作業指示 —
(1) 映画評の内容を二文で要約せよ。
(2) 映画評を、最後の文の後から同じ調子で書き継げ。

原文 —
○ ○ ○ ○ ○

行定勲の初アクション演出にさして期待もしてなかったが、期待通りの凡庸な出来だった。綾瀬はるかは「レジェンド&バタフライ」での予想外の動きの良さに少なからず驚かされたけど、そのへんはやっぱ大友啓史の擬斗の見せ方に一日の長があるんだなと思わされた。

 

スパイ・暗殺者として育成され伝説とまで言われた女が組織を離脱して半ば引退している。でも、ある切掛で再び、と見飽き聞き飽きだけど鉄板とも言える設定。梗概も悪くない。巨額資金を巡っての陸軍・海軍の暗闘が背景にあり、大正末期の日本が大戦へと雪崩れ込んでいく時代の虚実綯い交ぜの伝奇ロマンは、小説で読んだらさぞ面白いんだろな、と思わせる。

 

でもね、日本映画でこういう分野で成功した験しを未だ嘗て見たことないし、本作もその例に漏れなかった。かつてよく読んだ西村寿行船戸与一浅田次郎とかの小説の納得いく映像化ってないんちゃうかなと思うんです。それは、原作者の持つ物語に対しての熱量に映画人たちの熱量が拮抗してないからだと思います。

○ ○ ○ ○ ○

データ部 —
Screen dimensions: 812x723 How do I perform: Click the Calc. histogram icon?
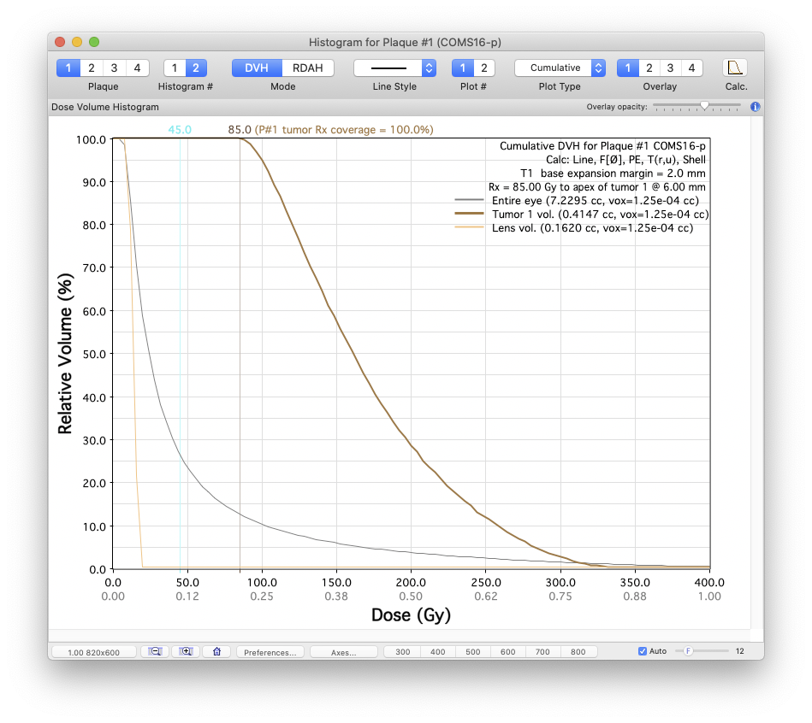pyautogui.click(x=735, y=68)
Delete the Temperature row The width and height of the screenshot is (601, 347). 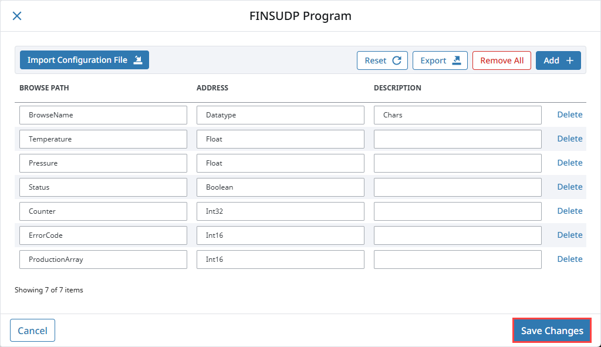coord(569,139)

○ ○ ○ ○ ○

課題の解答 —
(1) 行定勲が初めて手がけたアクション演出の本作は凡庸な出来だったが、組織を離脱して半ば引退していた伝説の女スパイ・暗殺者が再び動き出すという設定や、巨額資金を巡る陸軍・海軍の暗闘を背景とする梗概は悪くないとしている。それでも、日本映画がこうした分野で成功した例はなく本作もそうだったとし、その原因は原作者の物語への熱量に映画人たちの熱量が拮抗していないことにあると述べている。

(2)
 

中盤と最後にリリーと陸軍との銃撃戦が2回ある。多分、それはこの映画にとって大きな見せ場であるはずだったと思うんですが、どっちともどっちらけにつまらん。大体、兵隊の数多すぎで、そんだけ相手にして戦えるだけのリアリティをアクション構成に織り込めてない。銃弾と人死にを無駄に消費してるだけだ。銃撃戦の最中に赤ちゃんがヨタヨタ出てきたりするのだが、俺は「アンタッチャブル」の駅シークェンスでのデ・パルマの緻密な構成が思い出されて虚しくなった。赤ちゃん要らんかった。

今は「ジョン・ウィック」や本年公開作では「THE KILLER」あたりがジャンルのベンチマークの時代である。このジャンルでは日本映画は未だ20〜30年前の水準で彷徨いている。本気の奴がいないからだ。

 

綾瀬はるか長谷川博己に関しては好演だと思いましたが、板尾と阿部サダヲに関しては意外性だけ、トヨエツと蓮司は食傷、佐藤二朗は空転してると思った。萬斎の仕立て屋はさすがかだが、あの白いドレスはサイズ合ってるのか?と思いました。

 

市井に暮らす嘗ての伝説のスパイ&殺戮マシーンが再起動する。鉄板の設定に背景修飾も描き込まれているのだが行定の擬斗の魅せ方に斬新なキレは望めない。集団戦・タイマンともに凡庸。1人で100人倒すのはエモーションの喚起が要る。赤ちゃん要らん。(cinemascape)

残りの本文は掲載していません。